Barometric Vertical Navigation is an RNAV system utilizing the aircraft’s barometric altimeter to compute vertical guidance. Normally, the vertical path is computed between two waypoints or an angular relationship from a single waypoint. Waypoints are satellite-based.
Baro-VNAV allows a manufacturer to offer a pilot Advisory Vertical Guidance. The guidance that appears on a pilot’s display is an artificially generated advisory glide path from the final approach fix (FAF) to a touchdown point on the runway. Use of it requires an operational barometric (as opposed to satellite-referenced) altimeter as the primary altitude reference.
Use of the system is also temperature limited. For example, Baro-VNAV is not authorized for the BCT RNAV GPS RWY 5 or RWY 23 approaches below 5° Fahrenheit or above 130°. Baro-VNAV is noted on the GPS unit with “LNAV + V.”
RNAV capability only began its present iteration in 2003, less than 20 years ago. So in human terms, it’s still in its first generation.
The FAA is aware of the limitations of RNAV. That’s why a capitalized white “W” on the black background in the notes section of an RNAV approach plate means that WAAS outages for vertical guidance may occur daily. It also means zero NOTAMS will be issued by the FAA for that airport in the case of an outage. That’s how unreliable the signal is. As a result, IFR-approved, WAAS-enabled GPS units are designed to signal to the pilot any degradation in capability. It’s up to the pilot to maintain situational awareness and act accordingly.
One single-engine pilot learned about that and lived to write a NASA report. He was en route to Sacramento Executive Airport (KSAC) to have an intermittently glitching autopilot repaired. He was using that same autopilot on the RNAV GPS RWY 2 approach from a Garmin 430W. The 430W will automatically select the LPV, lower minima approach option when available, when an RNAV approach is loaded. The pilot was on an LPV approach when his autopilot began to fail.
The 430W is programmed to perform GPS integrity checks 60 seconds prior to the final approach fix (FAF) to confirm all parameters are within limits. If the system detects anything less than optimal integrity, it downgrades the approach to LNAV and announces “Approach downgraded. Use LNAV minimums” on its screen.
“The autopilot malfunctioned as I started the approach,” he wrote. “While dealing with the problematic autopilot I failed to notice that the Garmin 430W indicated LNAV instead of LPV and there was no glide slope.”
He descended below the published segment altitudes, which triggered low altitude alerts from ATC. He recovered and landed successfully.

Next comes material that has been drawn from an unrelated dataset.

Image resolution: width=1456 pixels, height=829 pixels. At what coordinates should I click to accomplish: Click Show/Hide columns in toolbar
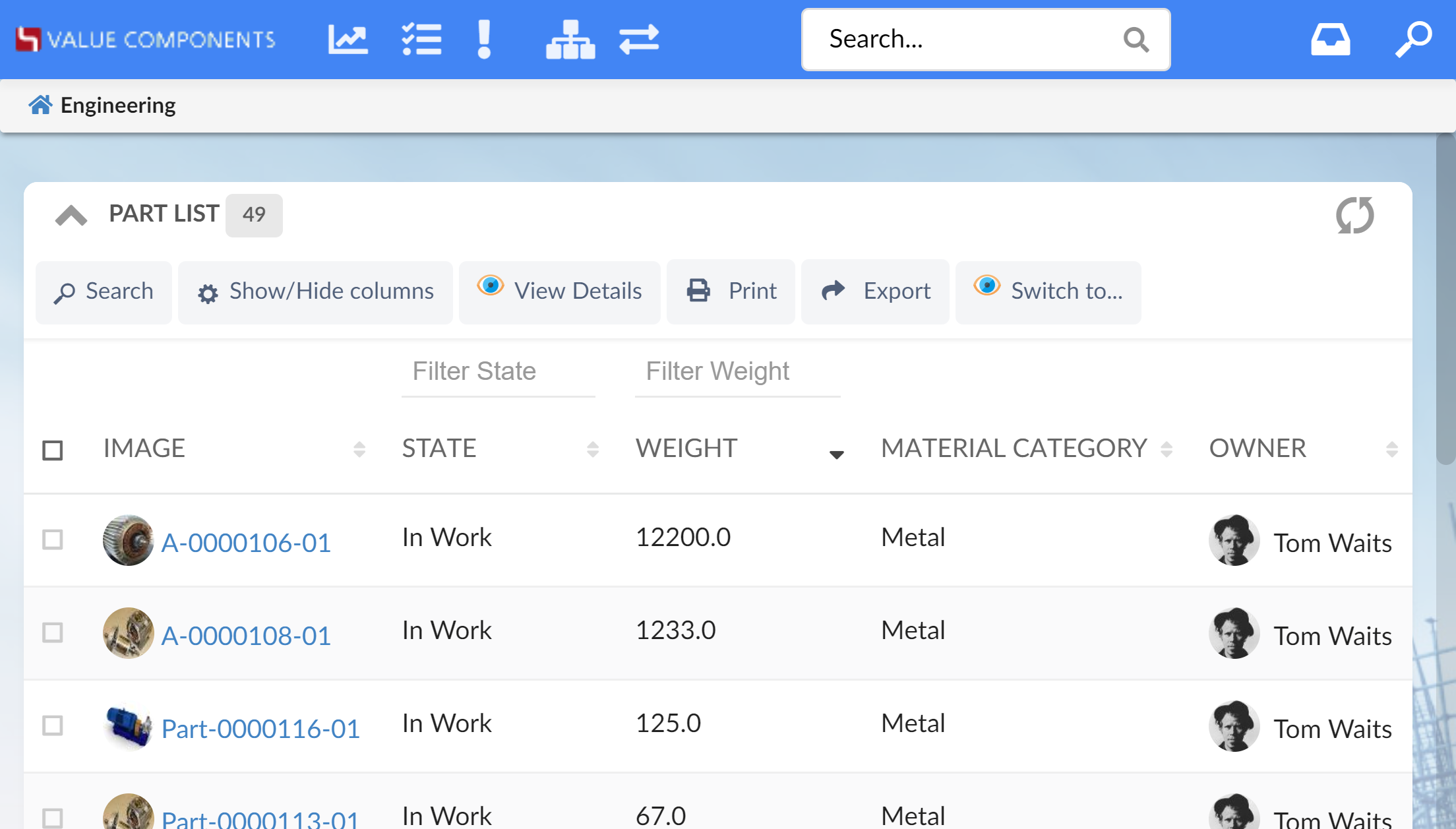pyautogui.click(x=315, y=292)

A Cessna 182 pilot reported a similar situation. After programming an RNAV (LPV) approach and commencing it, he noticed the glide path failed to activate. Unlike the previous pilot, he noticed the problem in time. He chose to revert to LNAV minimums about 100′ prior to reaching them.
“I believe I operated consistent with the requirements for the LNAV approach,” he wrote.
But he still got an altitude warning from ATC. He believes it was triggered by his rapid descent rate.
A Piper Aerostar pilot blames his ATC altitude warning during an RNAV RWY 34 approach to Hawkins Field Airport (KHKS) on the fact that “approaches are not simple to read and understand anymore.”
He had been vectored to final, where he intercepted the RNAV RWY 34 approach.
“After passing what was assumed to be the FAF,” he wrote, “the descent was started.”
He was using the higher MDA minimums for the approach as he was operating with a KLN 90B, non-WAAS GPS unit. He landed without incident. He concluded his report with, “The modern environment makes single pilot operations increasingly difficult.”
The FAA continues to roll out RNAV approaches at airports that do not have ground-based navigational aids. More than 900 non-ILS airports employ more than 1,500 LPV RNAV approaches. Their ubiquity and utility are fantastic, so be better than I was. Know the differences between all of them before you launch.